Changes in life expectancy at birth for both sexes combined, by country and cause of death from 2019 to 2021, ordered by 2019 life expectancy. The solid vertical black bars show life expectancy in 2019 for each country, and the dashed vertical black bars show life expectancy in 2021. The colored bars to the right of the 2019 life expectancy line represent the number of years of improvement that were attributed to specific causes of death. Any colored bars to the left of the 2019 line represent years of worsening life expectancy attributed to specific causes of death between 2019 and 2021. Bars on the outsides of the solid and dashed lines represent equal numbers of years.
Conclusions
In sum, all countries except Norway experienced reductions in life expectancy gains after 2011. The rate of slowdown varied, with some countries managing to sustain improvements better than others. Improvements in deaths from CVDs and neoplasms, as well as improvements in high SBP and LDL cholesterol, substantially slowed after 2011. By contrast, high BMI steadily increased over the three decades, and other risks remained elevated in most nations.

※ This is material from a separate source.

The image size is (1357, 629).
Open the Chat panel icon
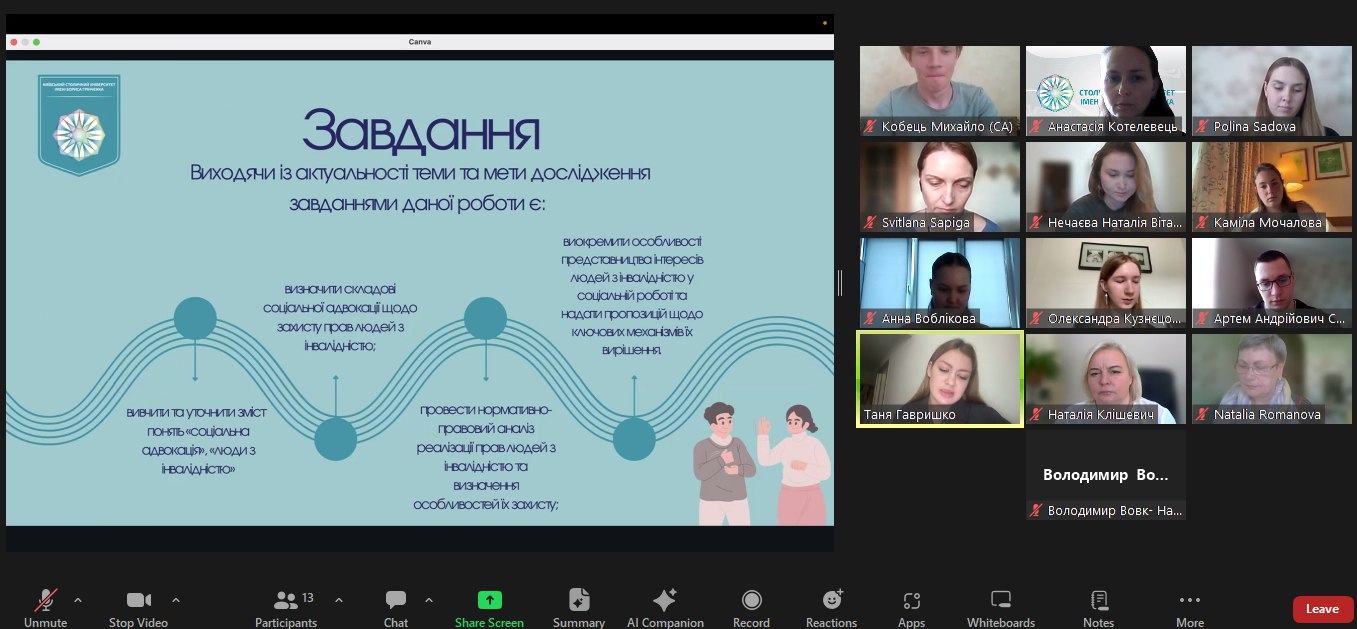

There were marked international differences in life expectancy gains, with Iceland, Norway, Sweden, and Denmark continuing to show progress post-2011 and during the pandemic. These countries implemented policies that helped maintain reductions in mortality from CVDs and neoplasms, possibly mitigating the impact of COVID-19.
Life expectancy trends are linked to long-term policy interventions, suggesting that governments can influence longevity through policy choices, such as reducing dietary risks, ensuring access to healthcare, and addressing commercial determinants of health. For example, Norway has a long history of fiscal measures to reduce sugar consumption, and Belgium’s National Cancer Plan emphasized prevention and early treatment, helping to sustain gains in life expectancy. Conversely, public health funding cuts in the UK after 2010 likely contributed to stagnating improvements in life expectancy.
The study underscores the importance of proactive public health policies in not only improving life expectancy but also in building resilience to future health crises.